15.Moving on to the second part of the three-part analysis, the goal of enquiry is not just knowledge of true propositions. Truth is only an aspect of the goal or goals of enquiry. For the goal is arguably to get or access or appreciate as much interesting and important truth of relevant kinds as we can. As well as truth then, the other key feature is importance or relevance. What is the point of amassing staggering amounts of utterly trivial or irrelevant propositional truths? When we evaluate the epistemic character or virtue of an enquirer, we need to consider the balance between their carefulness over securing the truth of their beliefs and their creativity in ensuring and appreciating the depth of importance or relevance of their beliefs. (Compare Susan Haack 1993, p199). In achieving such balance, a variety of methods, guidelines and methodologies of enquiry may be helpful, as well as our quest for explanatory coherence.

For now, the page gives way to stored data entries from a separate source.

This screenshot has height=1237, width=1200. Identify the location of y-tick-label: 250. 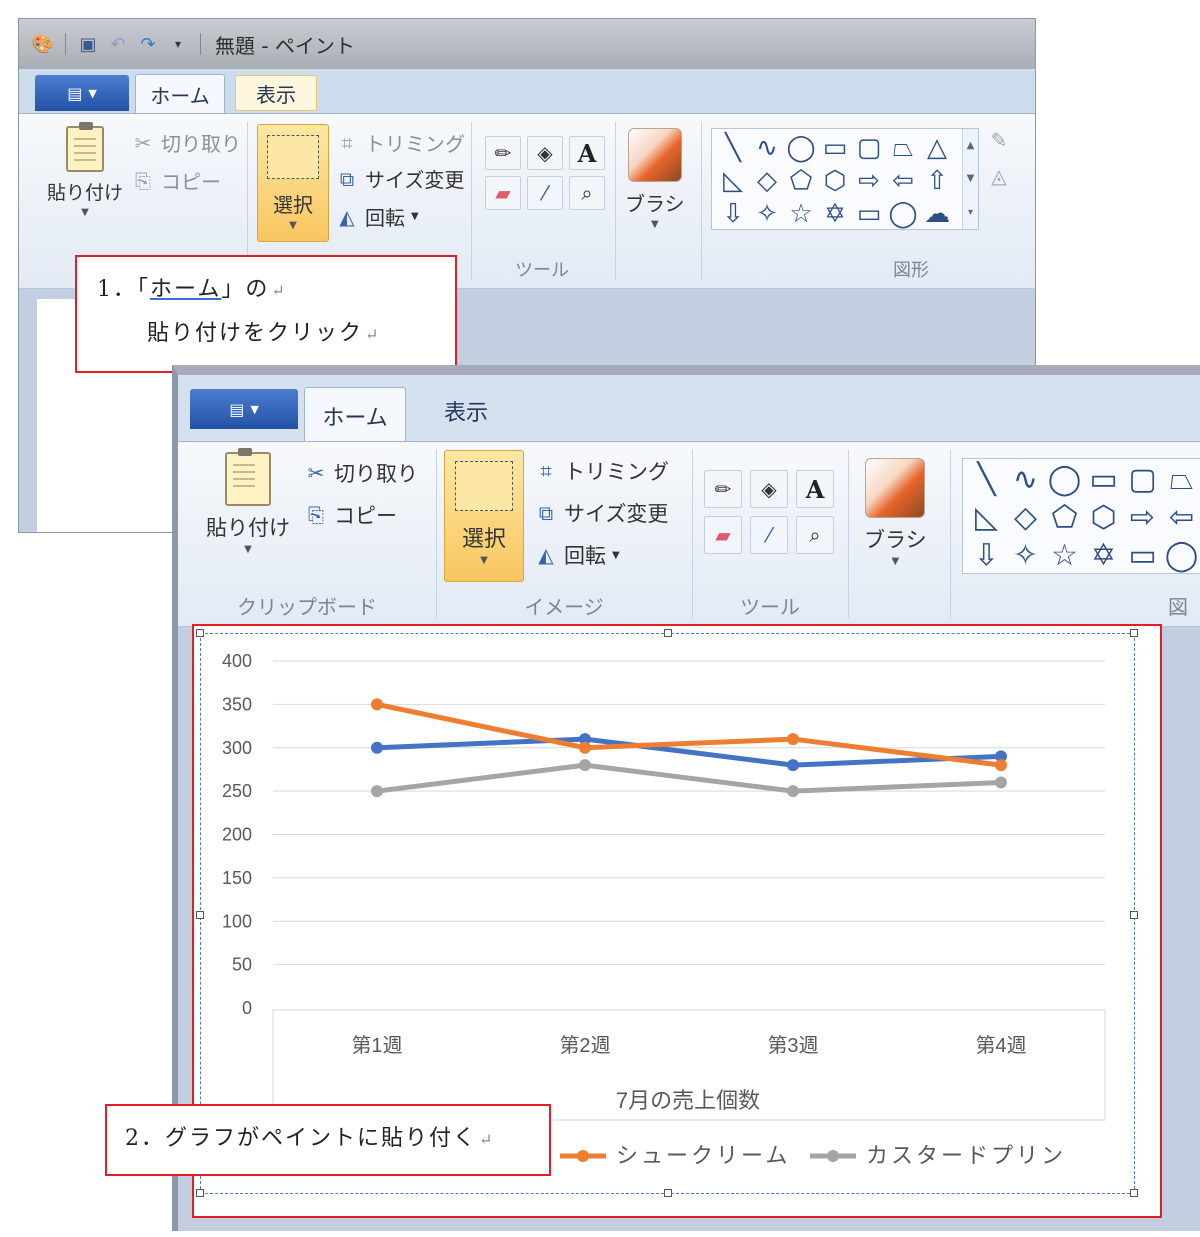
(237, 791).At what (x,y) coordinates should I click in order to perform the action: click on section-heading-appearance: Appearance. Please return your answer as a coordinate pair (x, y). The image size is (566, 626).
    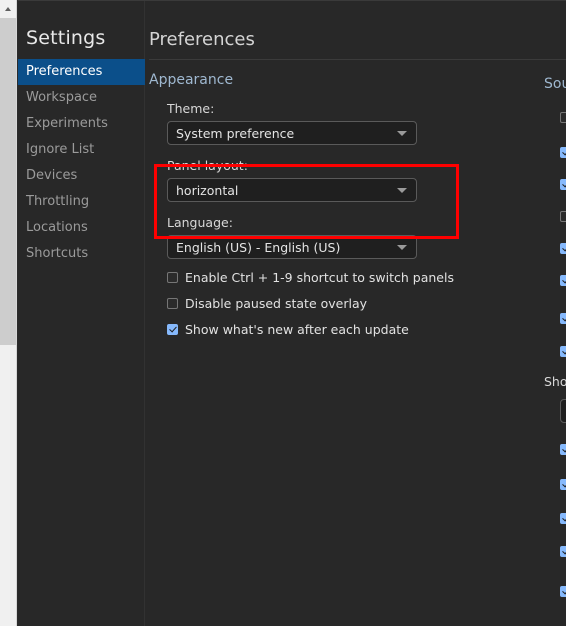
    Looking at the image, I should click on (192, 80).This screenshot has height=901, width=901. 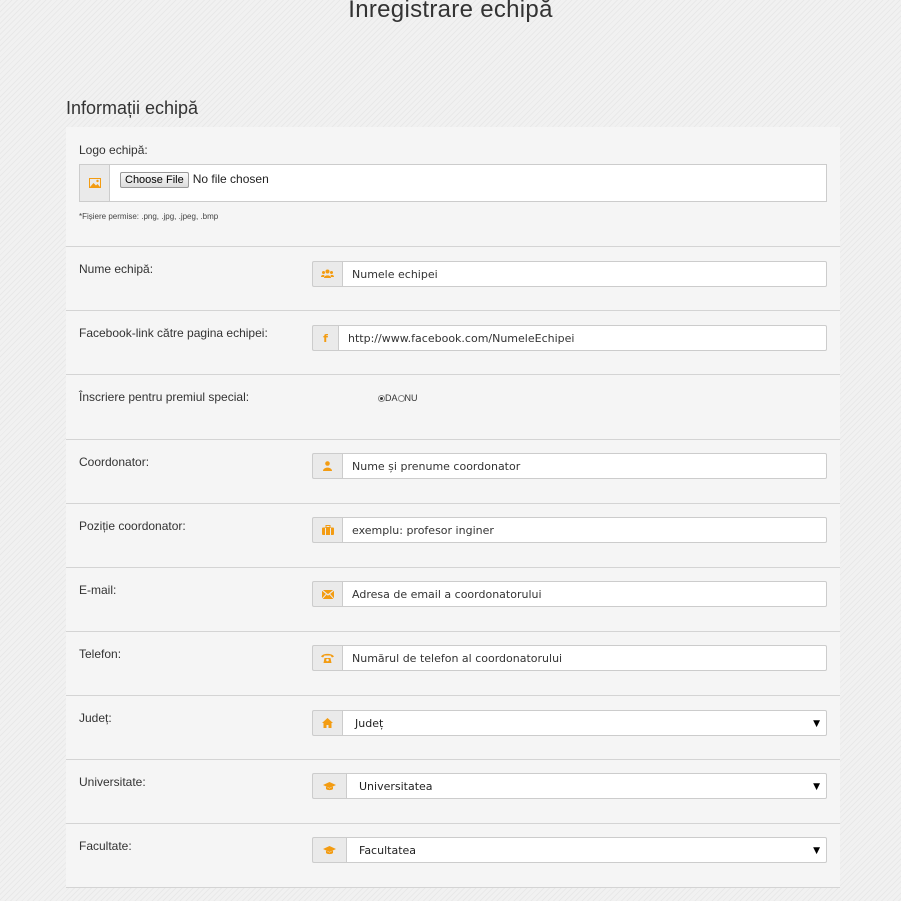 I want to click on briefcase-icon, so click(x=327, y=530).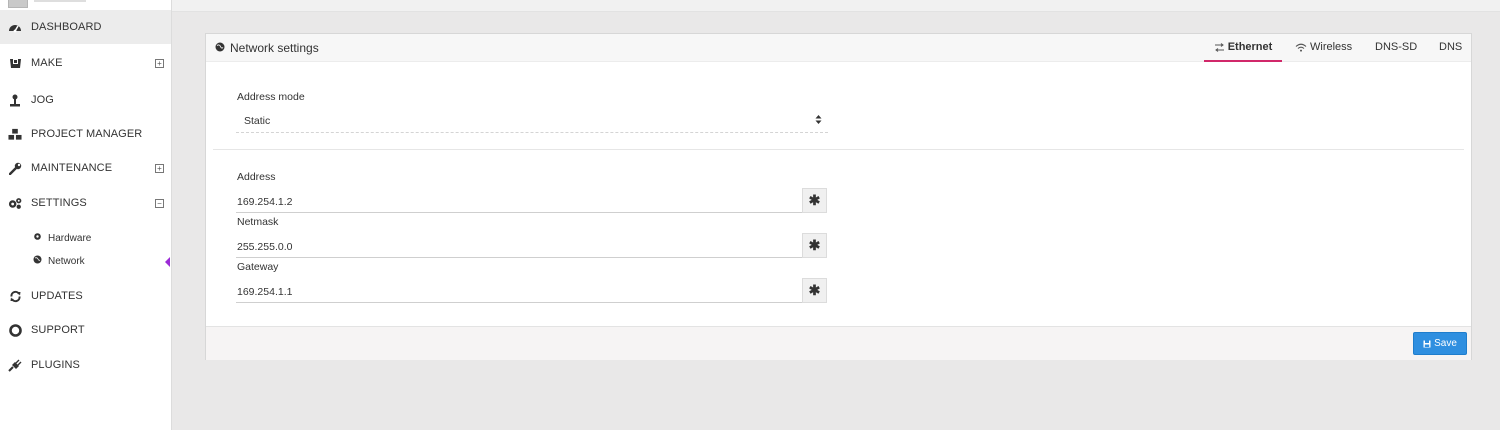 This screenshot has width=1500, height=430. I want to click on gateway-required-button: ✱, so click(814, 290).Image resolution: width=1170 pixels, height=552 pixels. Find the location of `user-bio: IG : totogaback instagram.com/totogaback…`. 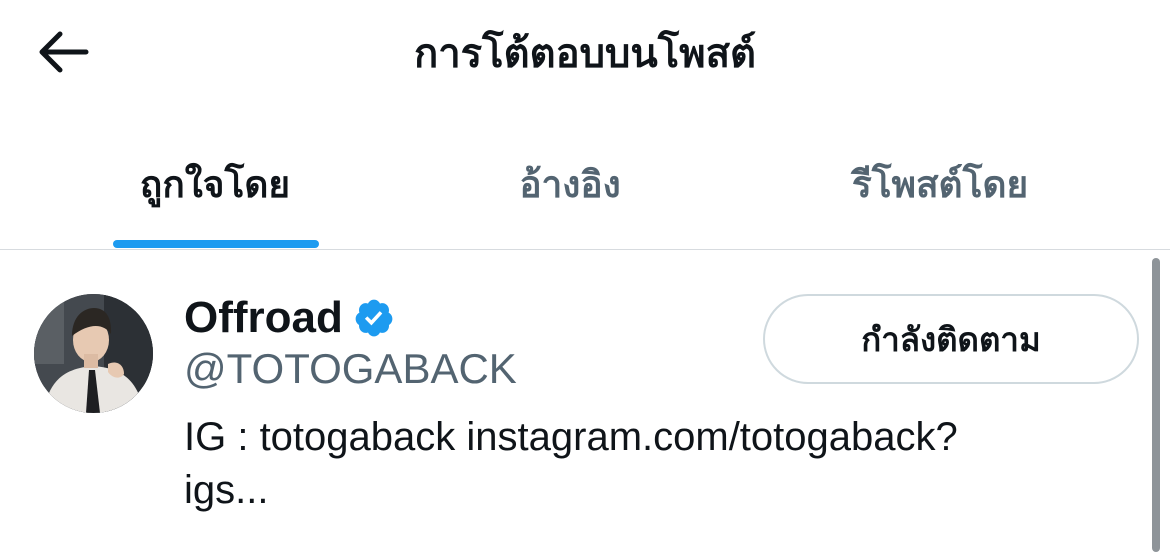

user-bio: IG : totogaback instagram.com/totogaback… is located at coordinates (634, 464).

16.However, it is in the area of the third part that the three-part analysis seems most obviously open to challenge. For many critics have pointed out what seems to be the variety of possible answers to questions about the criteria for what should count as a good enough justification or rationale, entitling us to hold our beliefs as true in an responsible, accountable way, rather than just happening to get them right by chance, if we are lucky enough. Here the core issue is arguably what should be our criteria of justification. Alternatively, are our criteria of justification indicative of truth? Only when we have gained some clarity about these questions can we sensibly move on to consider subsidiary issues such as the role of enquirers' perspectives and our background beliefs.